In the DeliMark case, there was no lease in existence with respect to the contemplated premises at the time the disclosure document was provided to the franchisee candidate in January, 2012.  The lease was not signed until March 29, 2012.  A franchise agreement and sublease was signed between the franchisor and franchisee in September, 2012. 

Justice Stinson held that once the lease was signed and the sublease was put into final form, the franchisor had "the opportunity and obligation to disclose those documents and the information they contained, as part of a written statement of material change, but it failed to do so."9  The proposed sublease was, according to the court, "an agreement relating to the franchise to be signed by the prospective franchisee"  and as such it ought to have been included in the disclosure document pursuant to section 5(4)(c) of the Act.  In addition, the court held that the cost of the lease was something that had to be disclosed pursuant to section 6.1.ii of the disclosure regulation made under the Act10, which section requires the franchisor to list all of the franchisee costs associated with the establishment of the franchise including "an estimate of the costs...for leases...necessary to establish the franchise" as well as section 6.1.iii "any other costs associated with the establishment of the franchise not listed in subparagraph" 6.1.i or ii, including any payment to the franchisor, whether direct or indirect, required by the franchise agreement, the nature and the amount of the payment, and when the payment is due." 

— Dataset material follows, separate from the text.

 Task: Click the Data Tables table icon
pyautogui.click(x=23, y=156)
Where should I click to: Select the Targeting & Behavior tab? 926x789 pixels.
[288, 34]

It was not enough for the defendants to argue that they could not be expected to disclose something that did not yet exist.  Justice Stinson rejected this argument:

In my view, in the context of franchise disclosure requirements, it is no answer for franchisor to explain non-compliance on the basis that a document or information did not exist or was unavailable at the time the disclosure statement was prepared.  To accept that submission, would be to create a potentially large lacuna in a disclosure system: it would be easy for a franchisor to pare down its disclosure obligations on the basis that certain material or information was simply not available at the time the disclosure statement was prepared; this excuse could be used to respond to a broad range of complaints about non-disclosure.  I therefore reject this approach.11

Moreover, s. 5(5) of the [Act] requires the franchisor to provide the franchisee with a written statement of any material change as soon as practicable after the change has occurred.  Such written statement must be received before the signing of the franchise agreement and the payment of any consideration by the prospective franchisee.12

Justice Stinson went on to identify the correct approach which was to either provide an updated disclosure statement or, at the very least, a written statement of material change, when additional material information or documents become available or come into existence.13

Site-specification information including monthly lease obligations are an important financial commitment for a franchisee. The failure to include this information was, according to Justice Stinson, a "significant and material" omission.14

It is recommended that franchisors pay heed to this decision and provide franchisee candidates with either a fresh, updated disclosure document or a statement of material change before the execution of a franchise agreement or payment of consideration by the franchisee candidate, whenever new material facts come to light, documents, including lease documentation, become finalized, or material changes occur.

Footnotes

1 S.O. 2000, c.3.

2 Act, s. 5(1).

3 S. 5(5).

4 S. 1(1).

5 S. 5(4)(a).

6 O. Reg. 581/00, s. 7.

7 S. 5(3).

8 [2014] OJ No 3452 (SCJ)

9 Paragraph 40.

10 O.Reg 581/00

11 Paragraph 37.

12 Paragraph 38.

13 Paragraph 39.

14 Paragraph 47.

The content of this article is intended to provide a general guide to the subject matter. Specialist advice should be sought about your specific circumstances.